Supported Tokenizers

py_entitymatching.tok_qgram(input_string, q)[source]

This function splits the input string into a list of q-grams. Note that, by default the input strings are padded and then tokenized.

Parameters:
  • input_string (string) – Input string that should be tokenized.
  • q (int) – q-val that should be used to tokenize the input string.
Returns:

A list of tokens, if the input string is not NaN, else returns NaN.

py_entitymatching.tok_delim(input_string, d)[source]

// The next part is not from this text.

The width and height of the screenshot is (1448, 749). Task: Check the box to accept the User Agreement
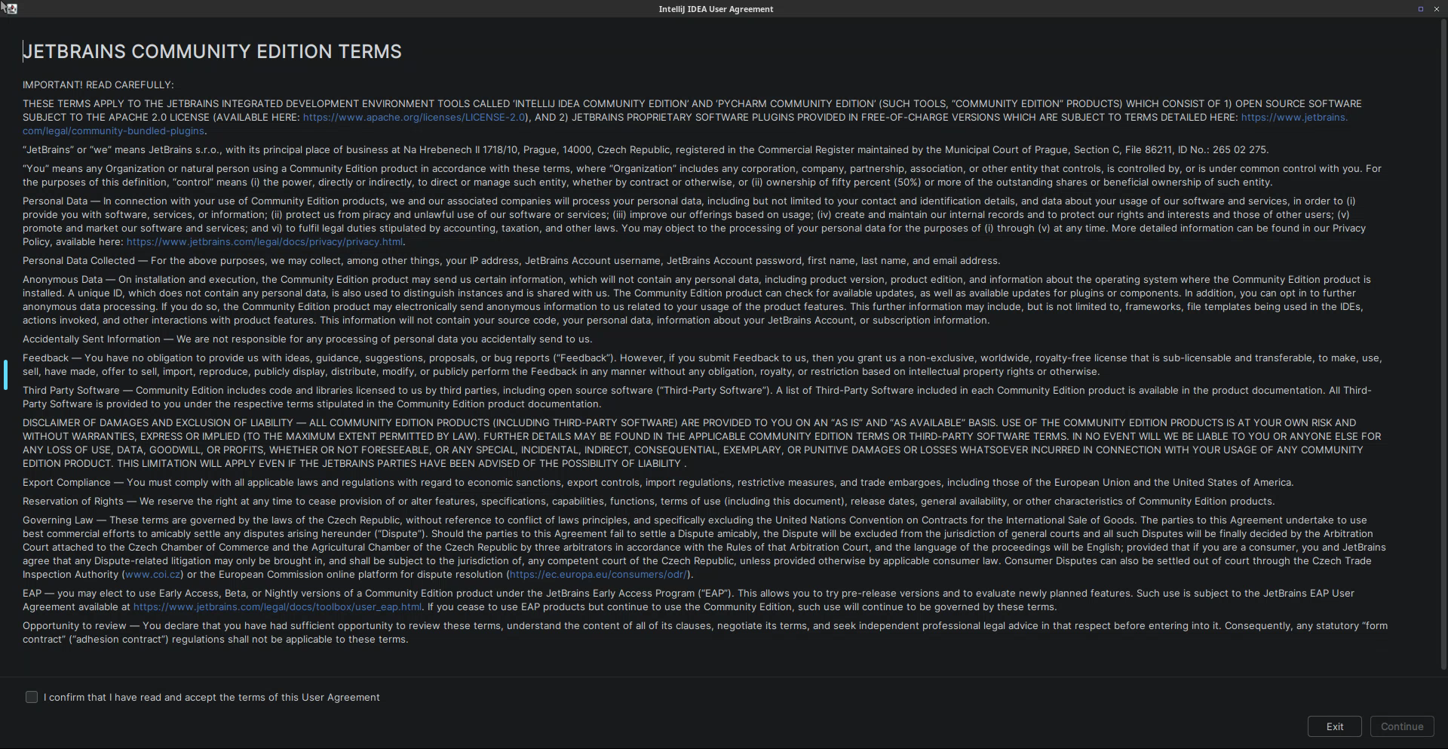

This function splits the input string into a list of tokens (based on the delimiter).

Parameters:
  • input_string (string) – Input string that should be tokenized.
  • d (string) – Delimiter string.
Returns:

A list of tokens, if the input string is not NaN , else returns NaN.

py_entitymatching.tok_wspace(input_string)[source]

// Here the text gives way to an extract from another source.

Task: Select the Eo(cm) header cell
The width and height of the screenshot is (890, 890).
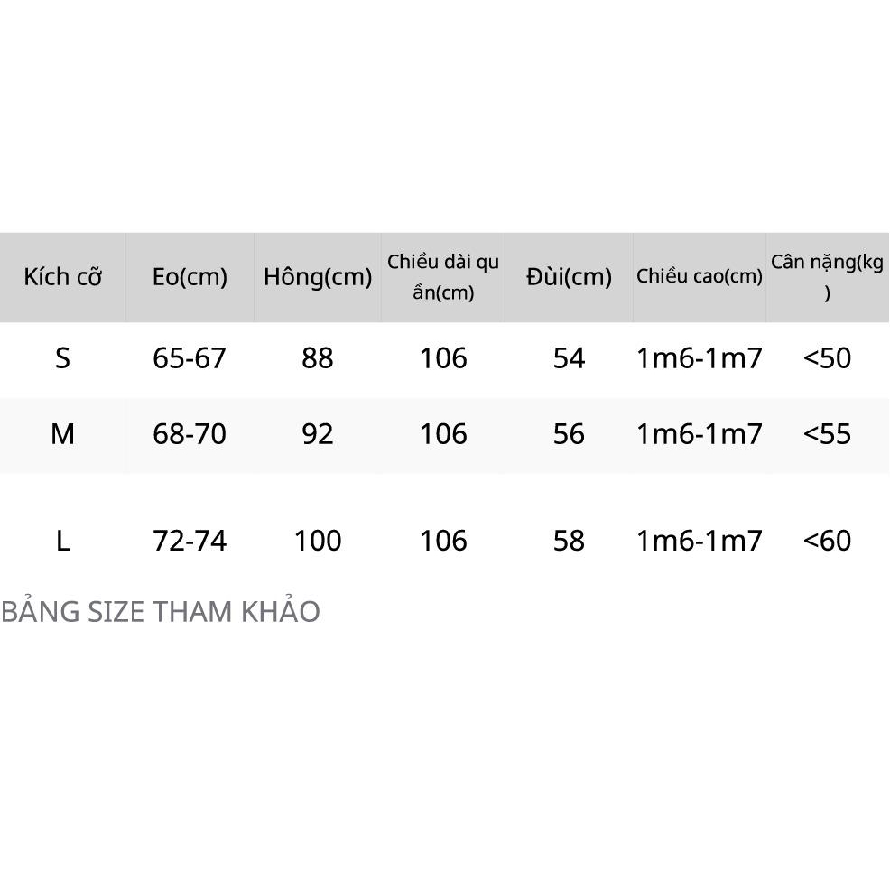Action: pyautogui.click(x=190, y=277)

This function splits the input string into a list of tokens (based on the white space).

Parameters:input_string (string) – Input string that should be tokenized.
Returns:A list of tokens, if the input string is not NaN , else returns NaN.
py_entitymatching.tok_alphabetic(input_string)[source]

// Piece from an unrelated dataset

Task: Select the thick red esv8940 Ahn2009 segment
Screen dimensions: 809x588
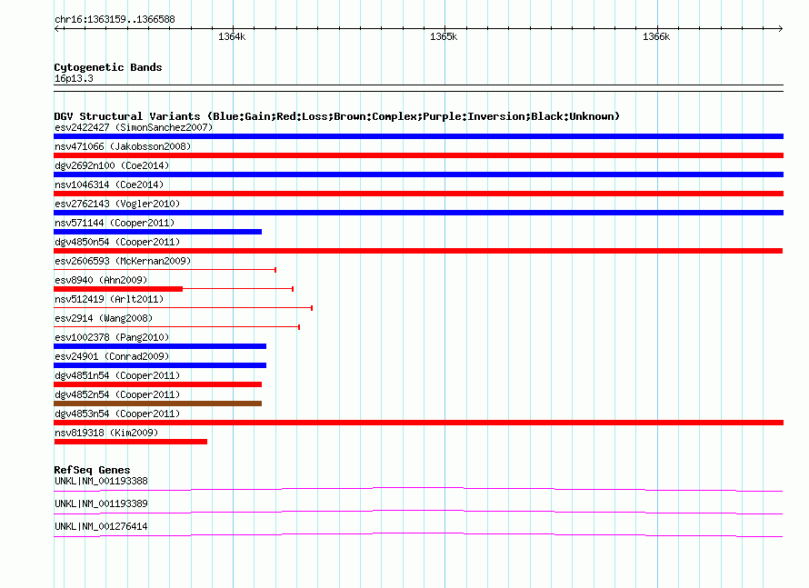Action: (118, 289)
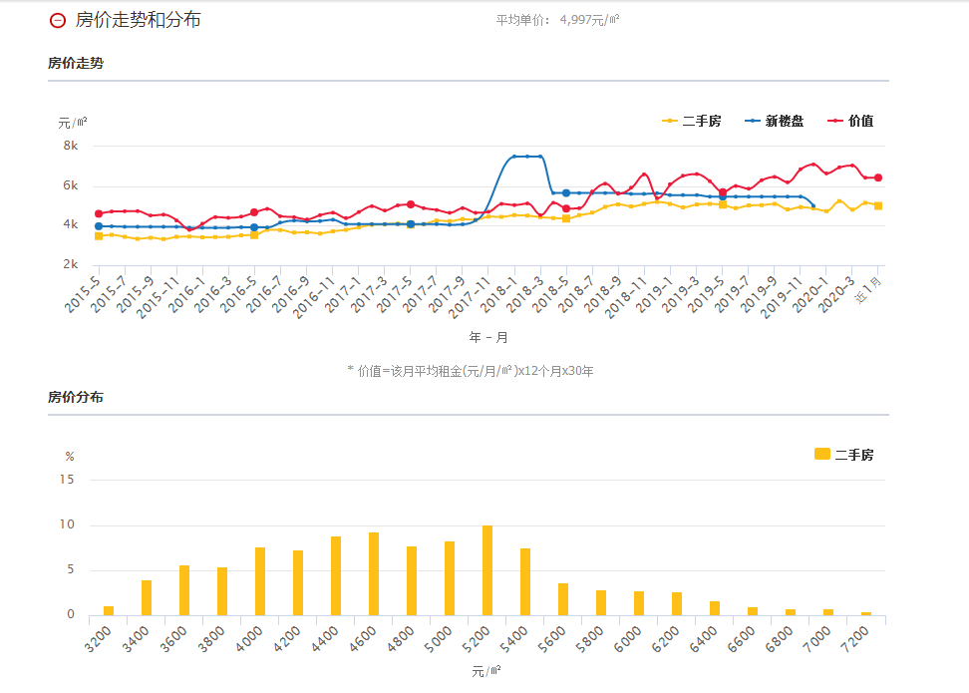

This function returns a list of tokens that are maximal sequences of consecutive alphabetical characters.

Parameters:input_string (string) – Input string that should be tokenized.
Returns:A list of tokens, if the input string is not NaN , else returns NaN.
py_entitymatching.tok_alphanumeric(input_string)[source]

This function returns a list of tokens that are maximal sequences of consecutive alphanumeric characters.

Parameters:input_string (string) – Input string that should be tokenized.
Returns:A list of tokens, if the input string is not NaN , else returns NaN.